[DATA EXTRACTS]

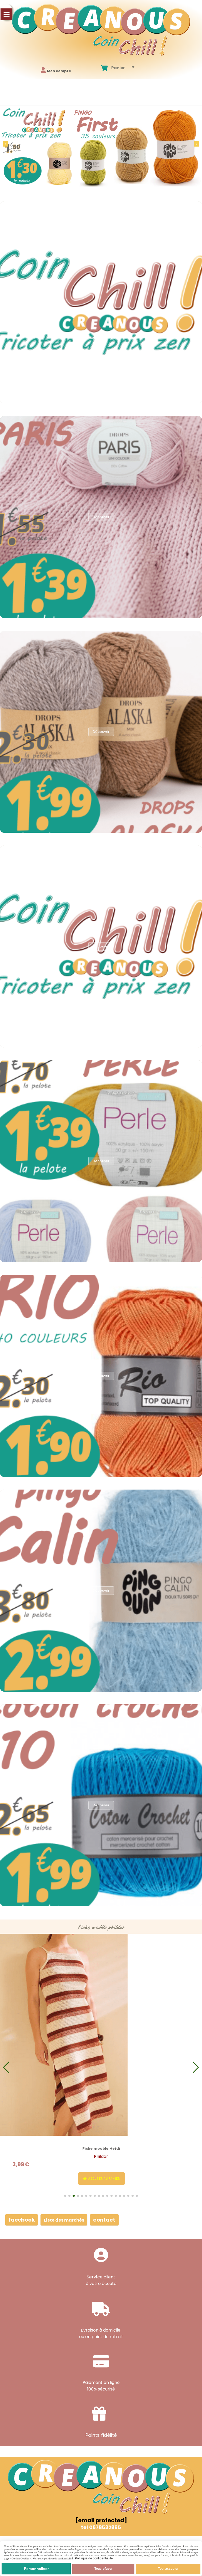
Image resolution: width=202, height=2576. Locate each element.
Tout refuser (103, 2568)
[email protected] (101, 2520)
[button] (196, 144)
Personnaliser (36, 2569)
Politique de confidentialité (93, 2558)
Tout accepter (168, 2568)
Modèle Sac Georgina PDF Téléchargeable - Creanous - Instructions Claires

[/DATA EXTRACTS]

**THE PROBLEM**.
Everything from the line containing "Tout refuser (103, 2568)" through the final line of the records is what you should print, exactly and with nothing added.

**RESPONSE FOR THIS EXERCISE**.
Tout refuser (103, 2568)
[email protected] (101, 2520)
[button] (196, 144)
Personnaliser (36, 2569)
Politique de confidentialité (93, 2558)
Tout accepter (168, 2568)
Modèle Sac Georgina PDF Téléchargeable - Creanous - Instructions Claires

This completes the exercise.